STORED ROWS ::
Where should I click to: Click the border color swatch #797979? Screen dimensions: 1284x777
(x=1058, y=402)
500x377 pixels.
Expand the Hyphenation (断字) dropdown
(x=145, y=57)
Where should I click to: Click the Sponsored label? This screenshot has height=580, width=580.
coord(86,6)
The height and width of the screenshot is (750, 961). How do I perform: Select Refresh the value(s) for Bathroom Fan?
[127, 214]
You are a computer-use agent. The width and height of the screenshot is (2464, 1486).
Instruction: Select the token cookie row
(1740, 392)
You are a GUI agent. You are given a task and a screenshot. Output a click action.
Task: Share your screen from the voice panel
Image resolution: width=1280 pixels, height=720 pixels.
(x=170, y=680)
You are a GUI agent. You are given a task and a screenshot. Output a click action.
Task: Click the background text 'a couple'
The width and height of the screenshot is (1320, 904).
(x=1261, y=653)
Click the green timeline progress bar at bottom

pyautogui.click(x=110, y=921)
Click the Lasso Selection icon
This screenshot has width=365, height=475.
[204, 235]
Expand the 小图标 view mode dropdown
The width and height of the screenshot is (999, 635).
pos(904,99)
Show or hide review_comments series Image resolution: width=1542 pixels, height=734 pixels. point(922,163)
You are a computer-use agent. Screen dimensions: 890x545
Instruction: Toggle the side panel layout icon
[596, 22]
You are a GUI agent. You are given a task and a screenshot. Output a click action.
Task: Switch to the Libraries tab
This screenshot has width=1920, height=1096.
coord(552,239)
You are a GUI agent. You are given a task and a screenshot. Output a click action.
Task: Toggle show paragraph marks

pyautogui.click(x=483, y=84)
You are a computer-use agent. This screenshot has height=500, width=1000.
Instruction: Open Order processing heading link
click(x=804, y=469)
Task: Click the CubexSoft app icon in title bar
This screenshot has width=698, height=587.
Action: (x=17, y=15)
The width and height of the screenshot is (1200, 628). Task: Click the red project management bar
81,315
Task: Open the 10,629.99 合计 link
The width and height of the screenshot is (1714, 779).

DESCRIPTION OF THE TASK :: Gather each line in the entries above that contains the word "This". Case counts, so only matches with the same capitalization qualify.

SOLUTION TO THE EXERCISE ::
Where should I click to: Click the Sponsored label? This screenshot has height=580, width=580.
This screenshot has width=365, height=475.
This screenshot has width=1920, height=1096.
You are a computer-use agent. This screenshot has height=500, width=1000.
This screenshot has width=698, height=587.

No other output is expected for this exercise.